------ RECORDS FOR THE EXERCISE ------

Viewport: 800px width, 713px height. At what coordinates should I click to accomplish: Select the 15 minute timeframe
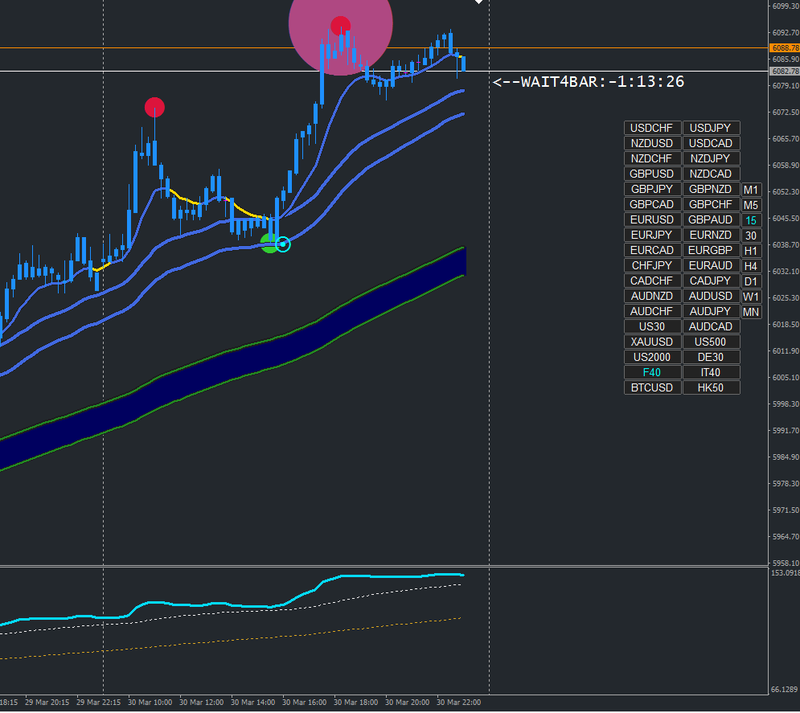click(751, 220)
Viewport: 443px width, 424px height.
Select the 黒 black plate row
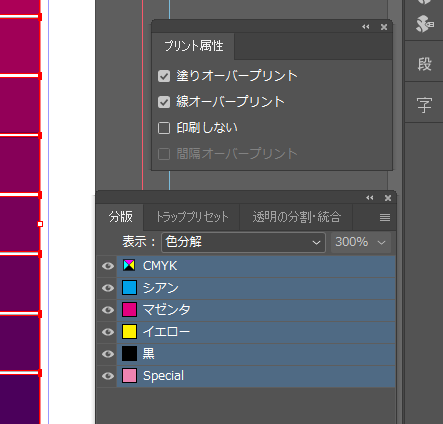point(256,354)
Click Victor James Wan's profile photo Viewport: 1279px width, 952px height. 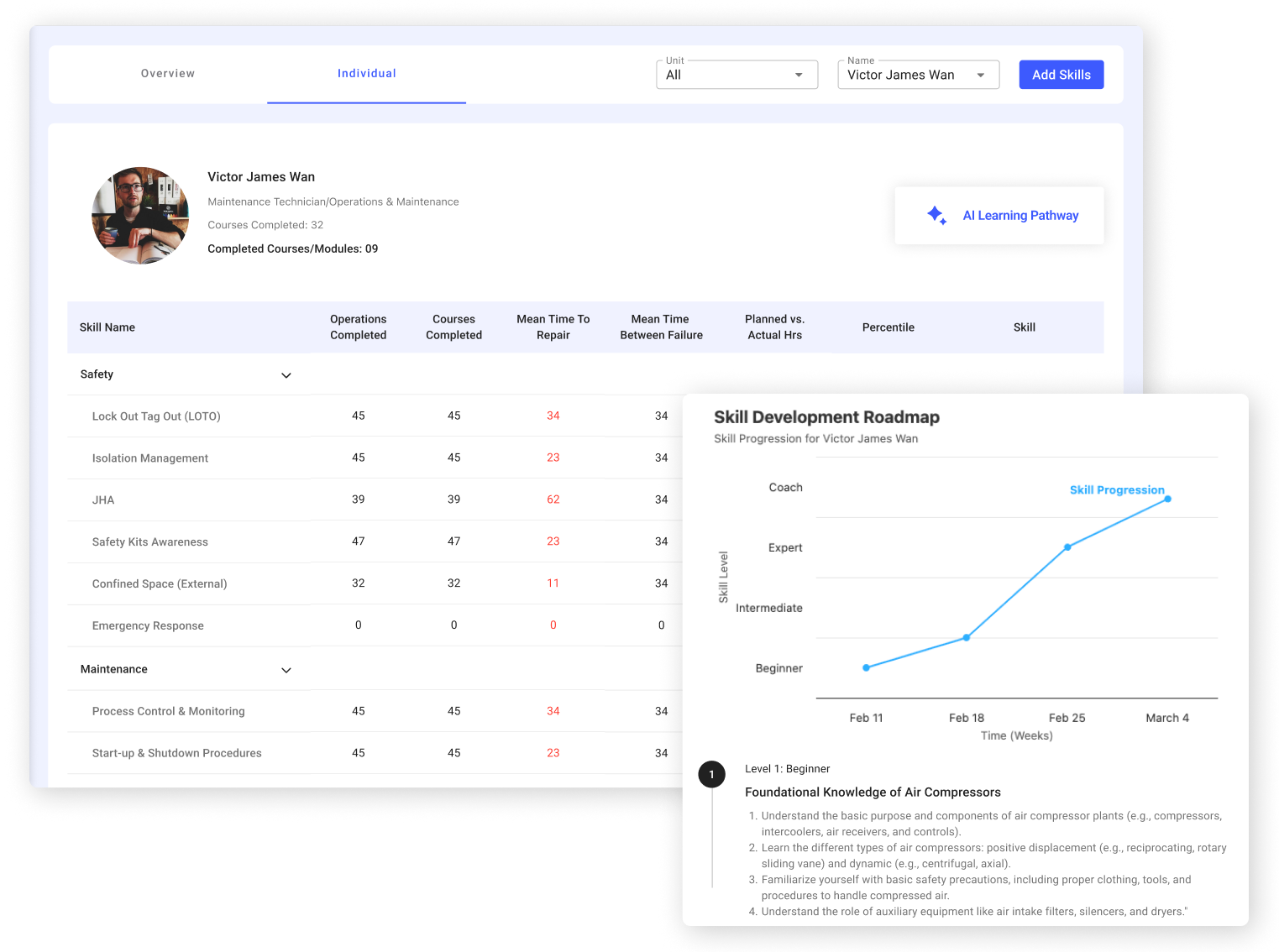[x=140, y=216]
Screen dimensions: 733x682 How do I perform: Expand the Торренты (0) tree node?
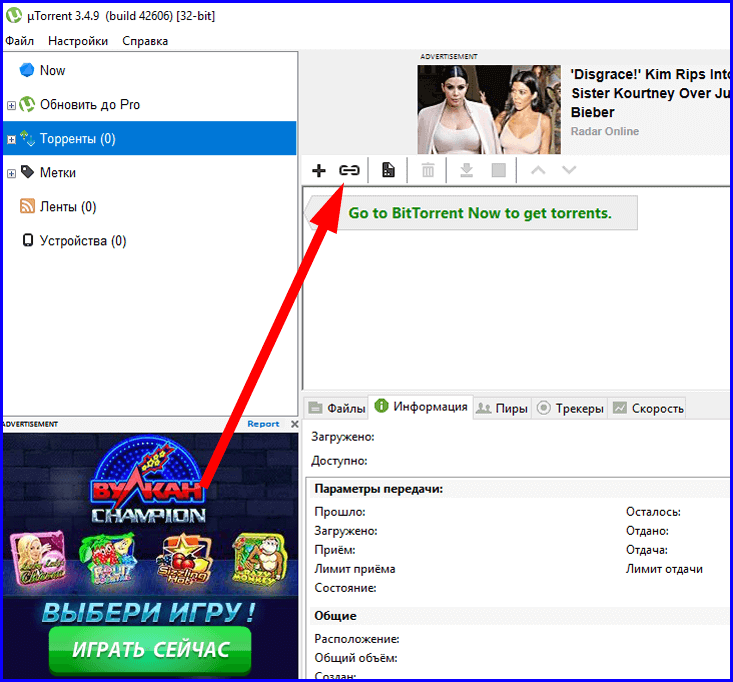tap(12, 139)
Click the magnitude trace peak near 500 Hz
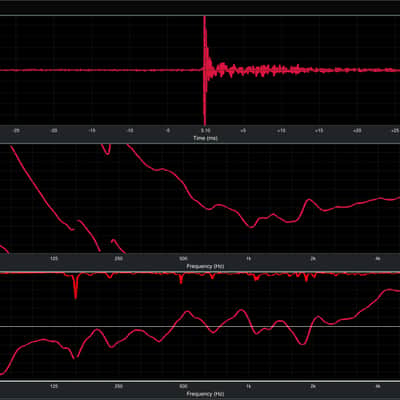The width and height of the screenshot is (400, 400). tap(188, 311)
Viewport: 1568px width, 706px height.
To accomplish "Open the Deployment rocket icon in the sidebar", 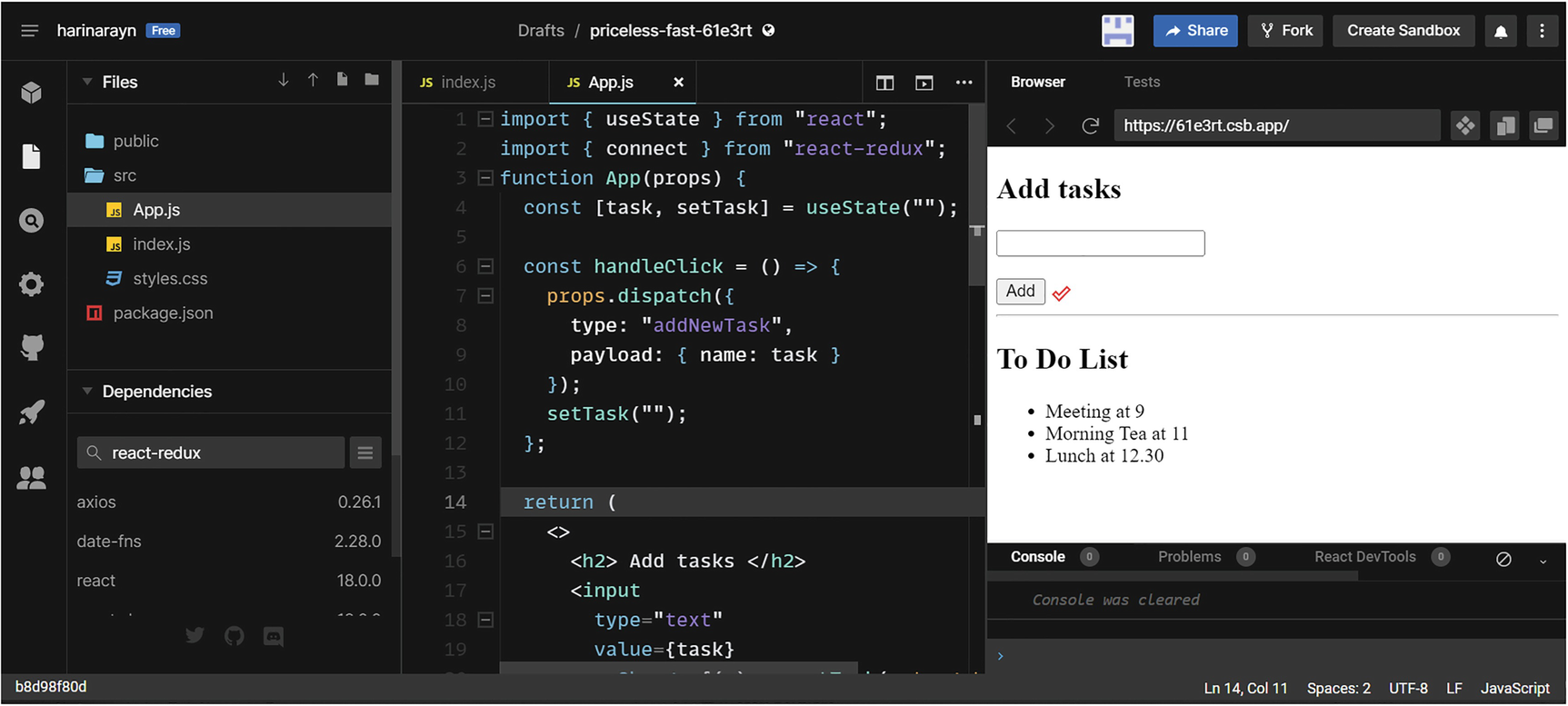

------

# INSTRUCTIONS FOR THE TASK
Reproduce word for word only the lines between the line containing "Screen dimensions: 733x682" and the end of the listing above, both included, and drop any pictures.

# EXERCISE RESULT
Screen dimensions: 733x682 How do I perform: Expand the Торренты (0) tree node?
tap(12, 139)
Click the magnitude trace peak near 500 Hz
The width and height of the screenshot is (400, 400). tap(188, 311)
Viewport: 1568px width, 706px height.
To accomplish "Open the Deployment rocket icon in the sidebar", 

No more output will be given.